Saved data entries:
*-*-*

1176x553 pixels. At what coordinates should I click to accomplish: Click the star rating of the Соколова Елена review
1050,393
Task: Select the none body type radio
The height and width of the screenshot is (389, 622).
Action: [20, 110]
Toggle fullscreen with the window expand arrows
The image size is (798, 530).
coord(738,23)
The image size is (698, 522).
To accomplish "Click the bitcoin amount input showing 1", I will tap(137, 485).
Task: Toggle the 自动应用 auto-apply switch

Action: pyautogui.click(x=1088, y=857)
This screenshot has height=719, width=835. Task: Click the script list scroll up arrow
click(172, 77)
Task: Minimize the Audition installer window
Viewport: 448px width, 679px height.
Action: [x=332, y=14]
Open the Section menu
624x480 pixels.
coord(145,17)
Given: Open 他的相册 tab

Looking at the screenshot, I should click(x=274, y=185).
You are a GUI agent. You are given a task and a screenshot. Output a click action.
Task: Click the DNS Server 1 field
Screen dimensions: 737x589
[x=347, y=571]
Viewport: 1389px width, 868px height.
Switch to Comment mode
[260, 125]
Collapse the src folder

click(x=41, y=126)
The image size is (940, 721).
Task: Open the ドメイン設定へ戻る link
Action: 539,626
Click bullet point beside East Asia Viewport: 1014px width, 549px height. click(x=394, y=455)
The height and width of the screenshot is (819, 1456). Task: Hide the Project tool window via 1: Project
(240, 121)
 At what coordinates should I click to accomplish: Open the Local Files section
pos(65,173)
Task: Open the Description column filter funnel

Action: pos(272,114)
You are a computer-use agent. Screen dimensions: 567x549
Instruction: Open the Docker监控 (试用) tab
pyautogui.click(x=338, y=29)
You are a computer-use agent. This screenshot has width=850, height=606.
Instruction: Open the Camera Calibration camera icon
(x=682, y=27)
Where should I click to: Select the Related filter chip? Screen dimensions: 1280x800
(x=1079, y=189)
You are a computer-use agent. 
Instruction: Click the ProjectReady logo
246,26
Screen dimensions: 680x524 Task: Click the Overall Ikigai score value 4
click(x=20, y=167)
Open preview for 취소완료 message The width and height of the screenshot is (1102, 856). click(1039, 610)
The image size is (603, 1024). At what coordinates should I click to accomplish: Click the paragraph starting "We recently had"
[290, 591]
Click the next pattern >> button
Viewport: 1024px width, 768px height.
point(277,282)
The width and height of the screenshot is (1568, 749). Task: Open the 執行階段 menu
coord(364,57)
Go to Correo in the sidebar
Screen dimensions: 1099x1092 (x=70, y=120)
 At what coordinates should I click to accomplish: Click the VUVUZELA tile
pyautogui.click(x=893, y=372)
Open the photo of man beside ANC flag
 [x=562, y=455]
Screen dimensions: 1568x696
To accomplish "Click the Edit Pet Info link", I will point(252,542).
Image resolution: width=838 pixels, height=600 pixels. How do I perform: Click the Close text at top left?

*-*-*

SHORT PROBLEM:
Identify every line in the material that contains the string "computer", matching case exactly, and copy each of those lines in full.

OUTPUT OF THE EXERCISE:
You are a computer-use agent. Screen dimensions: 567x549
You are a computer-use agent. This screenshot has width=850, height=606.
You are a computer-use agent. 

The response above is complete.